Friday, May 23, 2008

“Max Blake was 7 the first time he tried to kill himself.”

The opening sentence of Mary Carmichael’s article about Max Blake, a child with bipolar disease, is both disturbing and heart breaking.

The Blakes may have a rough road ahead. Max has not yet reached the age of majority, so his parents have control over his treatment plan. Unfortunately, the Blakes will face even more hurdles when it comes to getting treatment for their son Max when he turns 18. Like so many other parents whose grown children have a severe mental illness, they will try to get him help, but will likely encounter a harsh reality when it comes to treatment laws in their state.

In most states, a child (sometimes as young as 14) has the right to refuse treatment - forcing parents to resort to the commitment process.
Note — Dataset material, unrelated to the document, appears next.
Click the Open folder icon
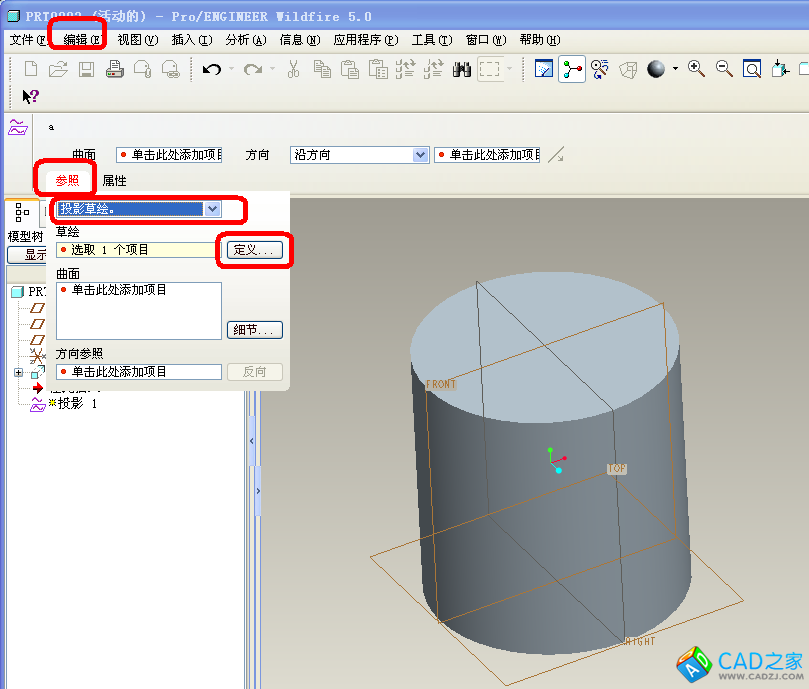 coord(58,69)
Many times the law leaves parents with no voice in the treatment of their son or daughter. Parents and loved ones of individuals with a severe mental illness are often the driving force behind compliance with treatment plans – they many times have to be for people with a severe mental illness who do not even recognize that they are ill. As it stands now, many states require that a person be immediately dangerous before they may be involuntarily treated, forcing many parents to wait in agony as their child deteriorates before being able to get them treatment.

The number of bipolar diagnoses in children is rising, which is just another pressing reason we need to continue to eliminate barriers to the timely and effective treatment of severe mental illnesses.